Merdivenlerde durup duvara yaslandım. Dinlemeye başladım.
"Ilgar ben ne diyorum sen ne diyorsun! 16 yaşında 16! Öğrendiklerini tam oturtma yaşı! daha çocuk o!"
"Anne! Ben 16 yaşında neler yaşadım biliyor musun?! Gördüm..! Herşeyi gördüm! Artık bana karışmayı kes!" Ilgar bağırdığında hemen ayaklandım sessizce koşarak odama girerken Ilgar arkamdan bağırdı.
"Seni gördüm Elis!"
İçeri hemen girip kapıyı sertçe kapattım. Görmüştü... Umrumda değil... Ama Zümra Teyze'nin dedikleri... Ben henüz bir çocuğum... bu yaptıklarım... utanç verici...
Yatağa oturup kendi kendime konuştum.
"Onunla bir yakınlık kurma... Onunla bir yakınlık kurma..."
Tekrarlayıp durdum... Telefonumun sesiyle tekrarlamamı durdurdum. Telefonda yazan kişi ismini gördüm. Mete... Ona yakın davranacağım... Bunu yapmak zorundayım... Kendimce öyleydi...
Telefonu açtım...
"Alo. Elis, sana bomba gibi haberim var."
Heyecanlanmıştım...
"Dinliyorum."
"Otobüsteyim! SAMSUN'A GELİYORUM!"
"Neeee! Ciddi misin?"
Yüzüm gülmüştü...
"Evet yarın sabah orada olurum. Nermin babaannenin evinde ol."

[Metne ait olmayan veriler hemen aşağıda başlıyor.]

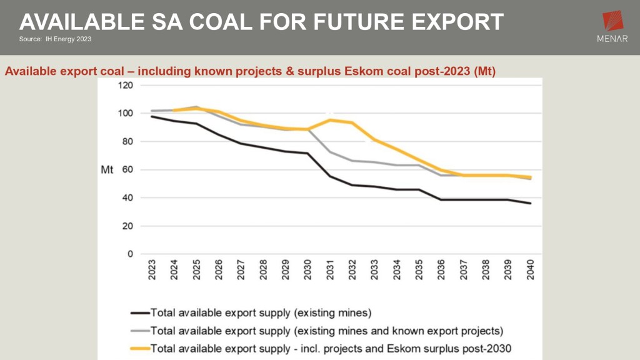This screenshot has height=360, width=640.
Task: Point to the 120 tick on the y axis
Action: (x=126, y=85)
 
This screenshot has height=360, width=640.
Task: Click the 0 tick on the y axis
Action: (x=131, y=254)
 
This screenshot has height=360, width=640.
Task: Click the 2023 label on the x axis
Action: (x=152, y=269)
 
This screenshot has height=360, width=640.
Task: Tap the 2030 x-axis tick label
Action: (x=308, y=269)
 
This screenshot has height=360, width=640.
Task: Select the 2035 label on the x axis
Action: (x=419, y=269)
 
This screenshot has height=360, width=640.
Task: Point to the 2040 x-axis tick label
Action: (x=531, y=269)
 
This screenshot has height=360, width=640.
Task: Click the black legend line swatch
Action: (x=139, y=311)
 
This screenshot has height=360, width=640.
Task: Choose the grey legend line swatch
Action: (x=139, y=329)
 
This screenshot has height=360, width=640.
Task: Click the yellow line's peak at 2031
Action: (x=330, y=119)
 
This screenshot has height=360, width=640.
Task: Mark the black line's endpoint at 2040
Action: (x=531, y=203)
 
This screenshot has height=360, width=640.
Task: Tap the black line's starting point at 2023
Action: (x=152, y=116)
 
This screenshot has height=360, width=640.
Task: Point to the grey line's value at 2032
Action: (x=352, y=161)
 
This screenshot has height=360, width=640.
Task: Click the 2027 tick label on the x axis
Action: (x=241, y=269)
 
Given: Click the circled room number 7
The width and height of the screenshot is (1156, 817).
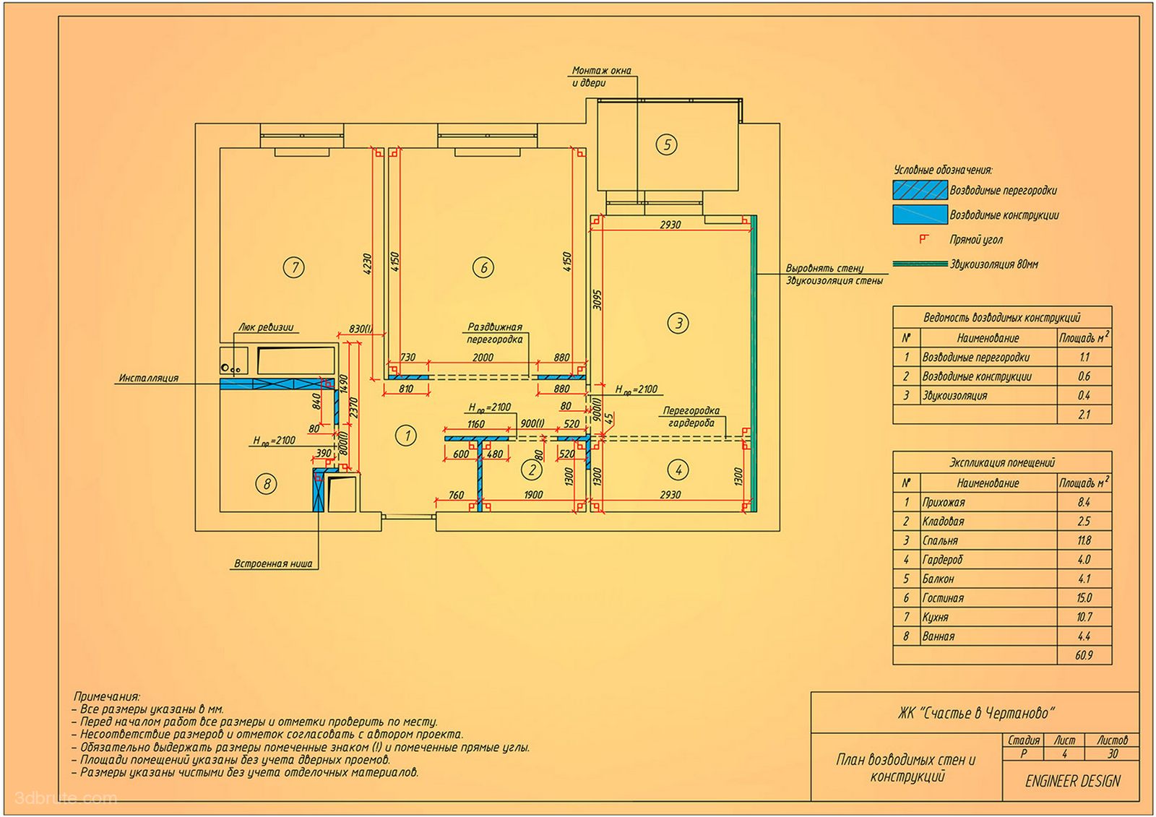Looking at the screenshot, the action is tap(293, 267).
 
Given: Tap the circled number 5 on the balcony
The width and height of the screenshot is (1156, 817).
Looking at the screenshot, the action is tap(666, 144).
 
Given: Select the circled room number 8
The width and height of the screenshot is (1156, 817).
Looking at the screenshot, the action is tap(267, 484).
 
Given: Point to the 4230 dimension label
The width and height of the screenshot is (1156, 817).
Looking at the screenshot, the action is tap(367, 263).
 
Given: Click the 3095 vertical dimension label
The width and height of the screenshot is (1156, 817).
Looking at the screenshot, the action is tap(597, 300).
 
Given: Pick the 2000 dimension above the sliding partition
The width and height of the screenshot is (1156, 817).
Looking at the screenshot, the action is tap(483, 357).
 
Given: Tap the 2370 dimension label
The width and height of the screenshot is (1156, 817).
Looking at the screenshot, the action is tap(353, 407).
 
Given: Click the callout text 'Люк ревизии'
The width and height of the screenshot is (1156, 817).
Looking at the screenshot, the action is tap(266, 327).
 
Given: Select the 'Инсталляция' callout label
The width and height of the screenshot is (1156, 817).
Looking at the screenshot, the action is tap(149, 378).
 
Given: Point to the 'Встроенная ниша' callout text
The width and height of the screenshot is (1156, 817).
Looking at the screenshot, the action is tap(273, 563).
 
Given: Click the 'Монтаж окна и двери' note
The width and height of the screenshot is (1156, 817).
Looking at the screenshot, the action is tap(601, 77).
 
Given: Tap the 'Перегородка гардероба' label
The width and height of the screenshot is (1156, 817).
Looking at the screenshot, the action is tap(691, 417).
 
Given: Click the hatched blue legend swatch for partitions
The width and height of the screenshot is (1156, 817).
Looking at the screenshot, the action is tap(920, 190).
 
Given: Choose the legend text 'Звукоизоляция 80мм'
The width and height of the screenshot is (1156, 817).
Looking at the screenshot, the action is tap(994, 264).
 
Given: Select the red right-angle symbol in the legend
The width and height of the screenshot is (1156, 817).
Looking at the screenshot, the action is tap(924, 239).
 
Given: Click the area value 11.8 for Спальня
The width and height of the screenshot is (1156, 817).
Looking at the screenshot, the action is tap(1084, 540).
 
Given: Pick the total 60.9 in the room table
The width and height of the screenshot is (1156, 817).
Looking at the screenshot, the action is tap(1084, 655).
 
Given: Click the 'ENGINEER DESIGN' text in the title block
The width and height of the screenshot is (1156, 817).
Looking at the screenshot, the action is tap(1073, 782).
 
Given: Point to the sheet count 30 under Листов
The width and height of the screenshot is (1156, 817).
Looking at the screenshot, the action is tap(1112, 753).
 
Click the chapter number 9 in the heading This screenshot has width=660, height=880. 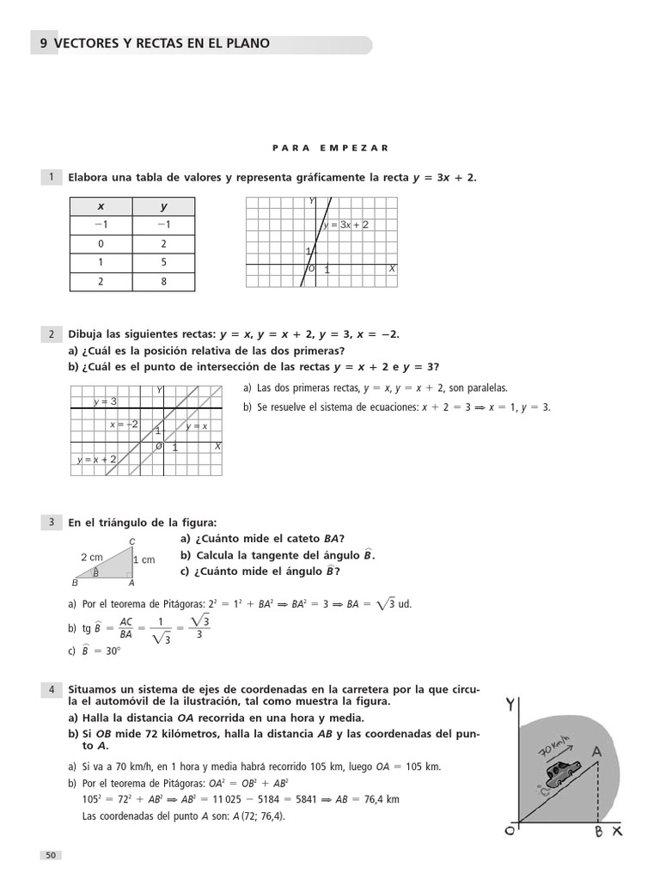(x=44, y=44)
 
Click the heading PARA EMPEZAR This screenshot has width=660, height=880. (x=330, y=148)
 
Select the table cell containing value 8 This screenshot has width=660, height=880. (x=163, y=281)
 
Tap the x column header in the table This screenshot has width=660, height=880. (x=101, y=206)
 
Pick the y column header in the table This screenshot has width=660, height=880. (x=163, y=206)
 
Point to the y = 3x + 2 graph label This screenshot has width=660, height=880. (x=345, y=224)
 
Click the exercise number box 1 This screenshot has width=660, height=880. (x=51, y=177)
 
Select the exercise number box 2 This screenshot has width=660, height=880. (x=51, y=333)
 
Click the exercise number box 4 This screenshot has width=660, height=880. (x=51, y=689)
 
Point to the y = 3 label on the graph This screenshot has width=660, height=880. (x=105, y=401)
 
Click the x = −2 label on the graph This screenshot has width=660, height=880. (x=124, y=425)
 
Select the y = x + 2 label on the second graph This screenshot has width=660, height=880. (x=96, y=460)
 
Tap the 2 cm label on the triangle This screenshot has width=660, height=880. (x=91, y=557)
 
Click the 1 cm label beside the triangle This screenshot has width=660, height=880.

Çok mutlu olmuştum... Zıplanıp duruyordum.
"Yarın sabah kaçta?"
"10 gibi birkaç işlerim var orada o yüzden..."
"E... ama okul?"
"Okulu umursadığım mı var? 3 gün felan kalıcam."
"Tamam o zaman... Bay."
Dedim ve telefonumu kapattım. Mutlu olmuştum hemde çok... Zıplıyordum ve şarkı söylüyordum...
Aniden kapı açıldı ve o yöne baktım. Selin'i gördüm... Gidip boynuna sıkıca sarıldım.
"Ne oluyor?"
"Gel... Gel..." elinden tutup yatağa oturttum. Bende oturdum.
"Mete varya... Dikkatini çeken çocuk..."
"Eee... Ne olmuş ona..."
"Buraya geliyormuş!!"
"Nee! Ohaa! Yaşa bee!" Deyince bana sarıldı. Bende ona sarıldım..
"Onu görmek için sabırsızlanıyorum ne zaman burada olur?!"
"Yarın 10'da."
"Ooof. Nasıl bekleyeceğim..."
İkimiz kahkahalar atıyorduk...
Kapıyı birisi tıktıkladı ve kapıyı açtı. Bizde sustuk.
"Selin Hanım, Elis Hanım. Kahvaltı hazır anneniz sizleri bekliyor..."
"Tamam."
Hizmetçi odadan çıktığında Selin elimi tuttu.
"Hadi gidelim. Bekletmek istemeyizz..." dediğinde yine gülmeye başladı. Elimden çekiştire çekiştire mutfağa gittik. Ilgar yoktu. Zümra Teyze ve Kocası vardı. Bizde karşılıklı Selin ile oturduk.
"Anne, Ilgar nerede?"
"Yemeğini başka yerde yiyecekmiş... Böyle rahatsızlıktan dolayı özür dilerim Elis'çim..."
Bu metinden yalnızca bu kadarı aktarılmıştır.